#### Extracted information

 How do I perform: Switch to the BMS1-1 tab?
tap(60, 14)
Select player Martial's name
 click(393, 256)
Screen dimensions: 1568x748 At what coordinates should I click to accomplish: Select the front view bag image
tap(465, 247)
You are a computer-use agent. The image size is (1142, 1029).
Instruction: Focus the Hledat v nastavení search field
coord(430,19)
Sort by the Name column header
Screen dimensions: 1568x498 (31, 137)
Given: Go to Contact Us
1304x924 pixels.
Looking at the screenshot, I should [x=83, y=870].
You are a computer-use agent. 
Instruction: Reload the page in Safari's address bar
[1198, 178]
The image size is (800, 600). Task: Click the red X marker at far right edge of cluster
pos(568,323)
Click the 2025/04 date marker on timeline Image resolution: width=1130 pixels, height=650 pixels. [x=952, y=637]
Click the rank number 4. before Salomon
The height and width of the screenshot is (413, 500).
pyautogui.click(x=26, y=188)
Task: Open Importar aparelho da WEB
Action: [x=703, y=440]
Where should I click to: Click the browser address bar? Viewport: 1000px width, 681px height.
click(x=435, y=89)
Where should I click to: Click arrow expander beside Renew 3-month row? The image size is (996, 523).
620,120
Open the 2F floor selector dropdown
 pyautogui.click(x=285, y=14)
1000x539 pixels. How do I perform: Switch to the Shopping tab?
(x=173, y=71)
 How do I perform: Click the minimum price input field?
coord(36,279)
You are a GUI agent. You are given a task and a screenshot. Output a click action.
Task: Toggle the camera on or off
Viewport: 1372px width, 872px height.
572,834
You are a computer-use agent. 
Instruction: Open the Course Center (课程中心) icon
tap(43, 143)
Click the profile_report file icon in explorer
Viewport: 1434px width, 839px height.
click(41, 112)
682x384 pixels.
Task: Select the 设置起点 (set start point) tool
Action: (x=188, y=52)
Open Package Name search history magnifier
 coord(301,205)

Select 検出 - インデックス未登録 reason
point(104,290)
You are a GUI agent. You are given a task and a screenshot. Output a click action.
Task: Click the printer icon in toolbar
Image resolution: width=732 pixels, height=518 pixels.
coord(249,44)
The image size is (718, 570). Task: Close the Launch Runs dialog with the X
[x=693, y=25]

########

-- Work item --
Your task is to retype the records precisely as they stand.

-- Result --
 How do I perform: Switch to the BMS1-1 tab?
tap(60, 14)
Select player Martial's name
 click(393, 256)
Screen dimensions: 1568x748 At what coordinates should I click to accomplish: Select the front view bag image
tap(465, 247)
You are a computer-use agent. The image size is (1142, 1029).
Instruction: Focus the Hledat v nastavení search field
coord(430,19)
Sort by the Name column header
Screen dimensions: 1568x498 (31, 137)
Given: Go to Contact Us
1304x924 pixels.
Looking at the screenshot, I should [x=83, y=870].
You are a computer-use agent. 
Instruction: Reload the page in Safari's address bar
[1198, 178]
The image size is (800, 600). Task: Click the red X marker at far right edge of cluster
pos(568,323)
Click the 2025/04 date marker on timeline Image resolution: width=1130 pixels, height=650 pixels. [x=952, y=637]
Click the rank number 4. before Salomon
The height and width of the screenshot is (413, 500).
pyautogui.click(x=26, y=188)
Task: Open Importar aparelho da WEB
Action: [x=703, y=440]
Where should I click to: Click the browser address bar? Viewport: 1000px width, 681px height.
click(x=435, y=89)
Where should I click to: Click arrow expander beside Renew 3-month row? The image size is (996, 523).
620,120
Open the 2F floor selector dropdown
 pyautogui.click(x=285, y=14)
1000x539 pixels. How do I perform: Switch to the Shopping tab?
(x=173, y=71)
 How do I perform: Click the minimum price input field?
coord(36,279)
You are a GUI agent. You are given a task and a screenshot. Output a click action.
Task: Toggle the camera on or off
Viewport: 1372px width, 872px height.
572,834
You are a computer-use agent. 
Instruction: Open the Course Center (课程中心) icon
tap(43, 143)
Click the profile_report file icon in explorer
Viewport: 1434px width, 839px height.
click(41, 112)
682x384 pixels.
Task: Select the 设置起点 (set start point) tool
Action: (x=188, y=52)
Open Package Name search history magnifier
 coord(301,205)

Select 検出 - インデックス未登録 reason
point(104,290)
You are a GUI agent. You are given a task and a screenshot. Output a click action.
Task: Click the printer icon in toolbar
Image resolution: width=732 pixels, height=518 pixels.
coord(249,44)
The image size is (718, 570). Task: Close the Launch Runs dialog with the X
[x=693, y=25]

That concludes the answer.